Task requirements: Given the listing that follows, report all lines in which the string "header" occurs.

START Stored data

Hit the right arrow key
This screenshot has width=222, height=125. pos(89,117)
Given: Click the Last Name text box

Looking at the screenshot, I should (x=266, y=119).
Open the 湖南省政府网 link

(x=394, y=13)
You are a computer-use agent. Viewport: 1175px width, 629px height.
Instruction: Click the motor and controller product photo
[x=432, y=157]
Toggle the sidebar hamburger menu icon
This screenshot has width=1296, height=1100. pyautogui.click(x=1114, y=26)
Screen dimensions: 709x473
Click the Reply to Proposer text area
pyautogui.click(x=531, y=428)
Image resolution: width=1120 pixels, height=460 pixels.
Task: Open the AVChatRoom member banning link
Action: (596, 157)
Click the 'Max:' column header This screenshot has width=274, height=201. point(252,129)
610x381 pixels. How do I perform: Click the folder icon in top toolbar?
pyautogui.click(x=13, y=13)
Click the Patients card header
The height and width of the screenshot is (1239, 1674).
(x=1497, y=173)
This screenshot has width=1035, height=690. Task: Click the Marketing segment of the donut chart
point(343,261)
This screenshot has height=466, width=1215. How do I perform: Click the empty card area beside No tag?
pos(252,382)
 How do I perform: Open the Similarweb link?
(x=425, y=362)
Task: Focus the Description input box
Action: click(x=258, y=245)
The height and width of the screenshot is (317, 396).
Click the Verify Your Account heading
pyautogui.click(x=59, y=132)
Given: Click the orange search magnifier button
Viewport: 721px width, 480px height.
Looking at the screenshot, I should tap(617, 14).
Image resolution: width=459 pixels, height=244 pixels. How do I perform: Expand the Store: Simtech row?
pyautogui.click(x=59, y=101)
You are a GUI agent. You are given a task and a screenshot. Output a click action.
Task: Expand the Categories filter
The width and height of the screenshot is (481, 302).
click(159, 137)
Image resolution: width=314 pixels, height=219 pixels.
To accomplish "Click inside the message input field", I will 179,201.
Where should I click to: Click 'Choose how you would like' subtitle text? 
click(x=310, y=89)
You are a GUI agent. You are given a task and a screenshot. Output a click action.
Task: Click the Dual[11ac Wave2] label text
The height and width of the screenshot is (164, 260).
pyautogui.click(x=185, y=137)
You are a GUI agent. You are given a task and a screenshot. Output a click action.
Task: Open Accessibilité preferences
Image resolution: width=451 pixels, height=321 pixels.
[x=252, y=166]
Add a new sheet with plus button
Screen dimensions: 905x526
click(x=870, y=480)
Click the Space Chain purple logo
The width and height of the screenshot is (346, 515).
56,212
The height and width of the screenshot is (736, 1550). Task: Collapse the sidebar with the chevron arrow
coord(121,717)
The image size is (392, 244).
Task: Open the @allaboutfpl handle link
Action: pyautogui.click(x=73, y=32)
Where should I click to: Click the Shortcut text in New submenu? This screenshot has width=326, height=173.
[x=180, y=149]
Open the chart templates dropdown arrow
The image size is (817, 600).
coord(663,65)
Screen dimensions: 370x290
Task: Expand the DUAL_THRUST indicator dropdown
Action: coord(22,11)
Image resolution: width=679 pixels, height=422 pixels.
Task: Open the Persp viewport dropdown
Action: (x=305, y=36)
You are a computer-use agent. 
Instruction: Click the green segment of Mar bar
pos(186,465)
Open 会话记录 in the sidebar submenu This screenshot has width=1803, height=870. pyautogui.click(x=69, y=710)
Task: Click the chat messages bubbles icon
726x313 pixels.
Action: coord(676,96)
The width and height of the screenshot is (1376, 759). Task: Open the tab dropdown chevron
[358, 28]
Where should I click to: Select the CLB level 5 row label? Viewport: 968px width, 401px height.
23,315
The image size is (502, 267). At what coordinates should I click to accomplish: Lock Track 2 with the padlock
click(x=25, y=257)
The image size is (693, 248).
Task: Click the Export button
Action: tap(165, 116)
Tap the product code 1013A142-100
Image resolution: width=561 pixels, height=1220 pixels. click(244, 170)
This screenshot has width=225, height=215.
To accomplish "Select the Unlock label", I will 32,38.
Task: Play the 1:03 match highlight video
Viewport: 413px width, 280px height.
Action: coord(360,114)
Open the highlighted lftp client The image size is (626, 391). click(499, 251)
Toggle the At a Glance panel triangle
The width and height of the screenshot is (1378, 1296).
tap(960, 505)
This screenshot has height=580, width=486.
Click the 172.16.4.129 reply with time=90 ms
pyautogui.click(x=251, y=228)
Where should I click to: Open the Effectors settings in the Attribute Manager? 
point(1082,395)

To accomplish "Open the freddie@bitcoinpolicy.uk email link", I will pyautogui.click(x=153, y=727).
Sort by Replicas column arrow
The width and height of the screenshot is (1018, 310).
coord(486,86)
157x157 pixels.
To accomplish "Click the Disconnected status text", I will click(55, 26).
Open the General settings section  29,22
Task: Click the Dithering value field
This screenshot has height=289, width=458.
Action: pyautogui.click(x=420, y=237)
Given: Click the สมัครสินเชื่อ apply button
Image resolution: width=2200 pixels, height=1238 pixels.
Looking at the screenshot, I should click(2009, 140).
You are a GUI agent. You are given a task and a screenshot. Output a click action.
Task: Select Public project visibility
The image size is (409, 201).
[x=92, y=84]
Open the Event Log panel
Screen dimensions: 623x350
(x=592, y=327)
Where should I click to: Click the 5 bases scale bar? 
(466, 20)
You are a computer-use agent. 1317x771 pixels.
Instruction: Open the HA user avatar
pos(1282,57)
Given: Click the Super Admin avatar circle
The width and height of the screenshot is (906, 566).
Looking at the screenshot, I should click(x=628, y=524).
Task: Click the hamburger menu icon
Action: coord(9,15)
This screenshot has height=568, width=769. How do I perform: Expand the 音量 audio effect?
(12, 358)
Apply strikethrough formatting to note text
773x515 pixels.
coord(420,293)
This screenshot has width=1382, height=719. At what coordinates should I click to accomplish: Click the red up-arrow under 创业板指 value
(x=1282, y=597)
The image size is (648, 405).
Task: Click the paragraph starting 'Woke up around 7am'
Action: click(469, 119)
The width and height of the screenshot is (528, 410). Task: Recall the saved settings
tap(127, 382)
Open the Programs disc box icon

END Stored data

Result of the task:
Click the 'Max:' column header This screenshot has width=274, height=201. point(252,129)
Click the Patients card header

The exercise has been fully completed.